Ending: I read a review that deciphered the ending to Bride Wars as leaving the door open for a sequel, and I personally think that critic must have an unusually low IQ. The ending is cute and predictable and tied in a neat little bow—it’s exactly the sort of implausible ending this completely unfeasible movie should have.
Questions: Why, oh why, Hollywood? Why can’t you give us funny, wonderful actors and good writing? Can’t you see that if you’d put some effort into the script you would’ve had something truly golden?
Rewatchability: Sure, I’d rent it. You catch everything the first time around, so it’s not like subsequent viewings will reveal any hidden layers (there are none). However, if you like Hathaway and Hudson, Bride Wars is a fine guilty pleasure, along with a slice o’ pizza and a cold beer.
A lot of reviewers have come down on Bride Wars because of the unfettered cattiness and materialism—which is true. Yes, the main characters are petty, caricatures. But…I’m a girl, and I wasn’t offended by it. Women, especially women who have dreamed of “the perfect wedding” since they were seven, can stray into bad behavior if said dream is threatened.
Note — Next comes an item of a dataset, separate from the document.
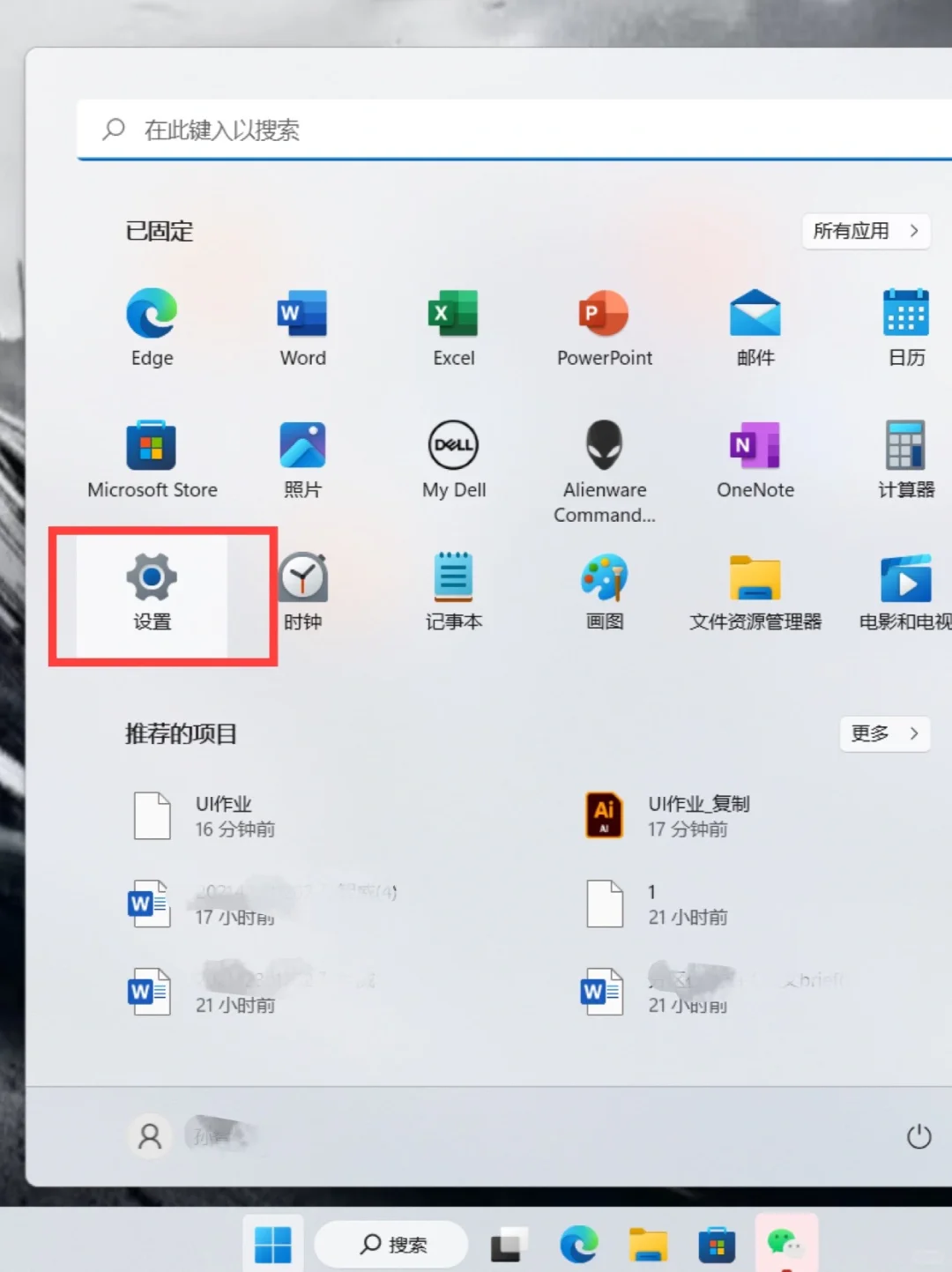This screenshot has width=952, height=1272.
Task: Expand 更多 to see more recommended items
Action: [884, 733]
This is not to say you, all you other women out there, won’t be insulted by the film’s portrayal of women. I’m just suggesting you shouldn’t be. It is taking a concentrated, minuscule slice of the potential female dark side and exploiting it for laughs. It’s like guy buddy movies, where the male characters are insensitive, sex-crazed jackasses, but the movie itself is still funny. I think we should agree that all human beings, no matter their gender/race/ancestry, are a little ridiculous. Let’s just giggle at the improbable story and move on.